$\int\sin^2(x) \, dx$ - Which one is right? If I enter $\int\sin^2(x)\,dx$ into an integral calculator it returns:
$$\int\sin^2(x)\,dx=-\frac{\sin(2x)-2x}{4}+c$$
If I calculate it with Angular multiples I come to:
$$\int\sin^2(x)\,dx=\int\frac{1-\cos(2x)}2 \, dx=\frac{\sin(2x)-2x} 4 +c$$
Here is my calculation
If I calculate it with partial integration and substitution I come to:
$$\int\sin^2(x)\,dx=-\frac{\sin(x)\cos(x)+x} 2 +c$$
Here is my second calculation
If I plot all of the functions they look also different...
So which one is right? Or maybe are all of them right due to the "+c"?
EDIT:
I have added my calculations, maybe you can help me to spot the wrong signs - thanks!
 A: $$-\frac{\sin(2x)-2x}{4}+c=-\frac{2\sin(x)\cos (x)-2x}{4}+c=-\frac{\sin(x)\cos (x)-x}{2}+c$$
PS: You are missing a signal in the $\color{red}{second}$ and $\color{red}{third}$ equalities.

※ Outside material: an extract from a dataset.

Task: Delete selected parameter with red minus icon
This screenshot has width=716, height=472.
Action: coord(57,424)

The $\color{green}{first}$ is correct.
For the second:
$$\int\sin^2(x)\,dx=\int\frac{1-\cos(2x)}2 \, dx=\frac{1}{2}\int(1-\cos(2x))dx=$$
$$\frac{1}{2}\left(\int(1)dx-\int\cos(2x)dx\right)=\frac{2x-\sin(2x)} 4 +c$$
A: Classic question.
Both answers are right! (The second one should have $\sin(2x)$, not $\sin 2$)
$$\frac{-\sin(2x)+2x}{4}+C=\frac{-2\sin(x)\cos(x)+2x}{4}+C=\frac{-\sin(x)\cos(x)+x}{2}.$$
Edit: You're missing a sign somewhere...
A: With angular multiples,
$\int\sin^2(x)\,dx=\int\frac{1-\cos(2x)}2 \, dx=\frac{x}{2} - \frac{\sin(2x)}4 + c$
Now $\frac{x}{2} - \frac{\sin(2x)}4 + c$
$\frac{x}{2} - \frac{2\sin(x)\cos(x)}4 + c$
$\frac{x}{2} - \frac{\sin(x)\cos(x)}2 + c$
$\frac{- \sin(x)\cos(x) + x}2 + c$
That is with partial integration and substitution.

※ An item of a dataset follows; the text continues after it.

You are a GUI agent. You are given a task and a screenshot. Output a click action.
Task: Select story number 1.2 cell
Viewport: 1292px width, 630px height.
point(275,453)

Again $\frac{x}{2} - \frac{\sin(2x)}4 + c$
$ \frac{- \sin(2x)}4 + \frac{x}{2} + c$
$ - \frac{\sin(2x) - 2x}4 + c$
That is with integral calculator.
So all are same. I think you have either typing mistake in your third solution or mistake in solving.